Upfront: In the Corporate Incubator: Offshoring Health Care
September 1, 2006
Uninsured individuals facing costly medical procedures are embracing a novel health-care strategy: medical tourism. They are traveling to countries like India, Thailand and Malaysia to seek more affordable medical care than they could receive in the United States.
Now some U.S. employers in the public and private sectors, eager to contain health insurance costs while providing employees with access to quality care, are investigating the viability of offering workers the option of obtaining non-urgent surgeries overseas and sharing in the cost savings. Certain large organizations have retained consultant Dr. Arnold Milstein, chief physician for Mercer Health & Benefits in San Francisco, to evaluate this strategy for their self-insured health-benefit plans that serve U.S. residents. Overseas hospitals would be added as an alternative to an organization's domestic hospital network, and employees and dependents would be offered financial incentives to use them.
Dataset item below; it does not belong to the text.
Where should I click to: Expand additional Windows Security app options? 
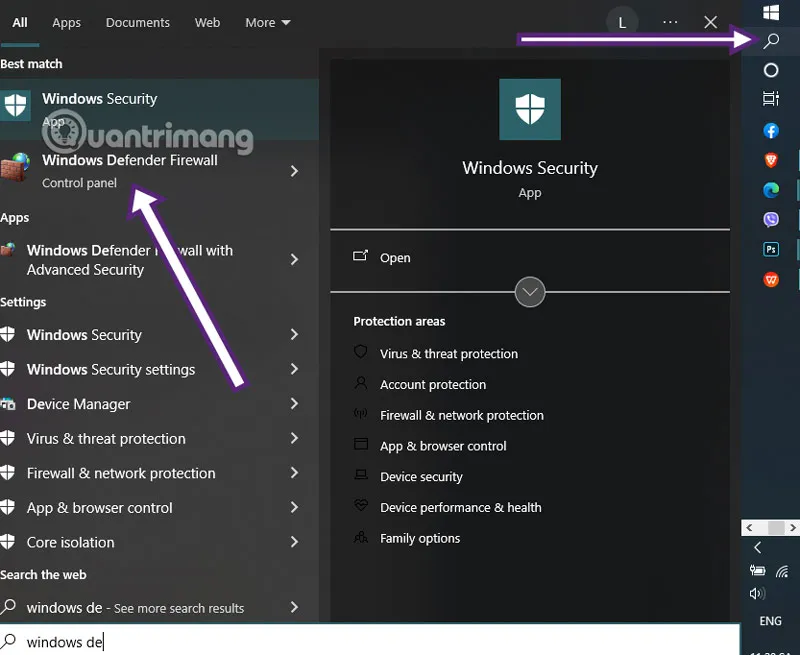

Dr. Milstein has testified on the topic of surgical offshoring and its implications for the U.S. health-care system before the U.S. Senate Special Committee on Aging. Although he does not believe that surgical offshoring is the solution to the growing health-care spending problem in this country, he supports the concept of shopping globally. "Unless and until American providers greatly improve their efficiency, more uninsured or underinsured and insured non-wealthy Americans will board international flights to obtain lower cost surgery at levels of quality that cannot be distinguished from American hospitals," he said.
Some companies are already moving ahead. Canton, N.C.-based Blue Ridge Paper Products is planning to amend its self-insured health plan next year to offer its U.S. employees and their covered dependents the option of obtaining health care offshore.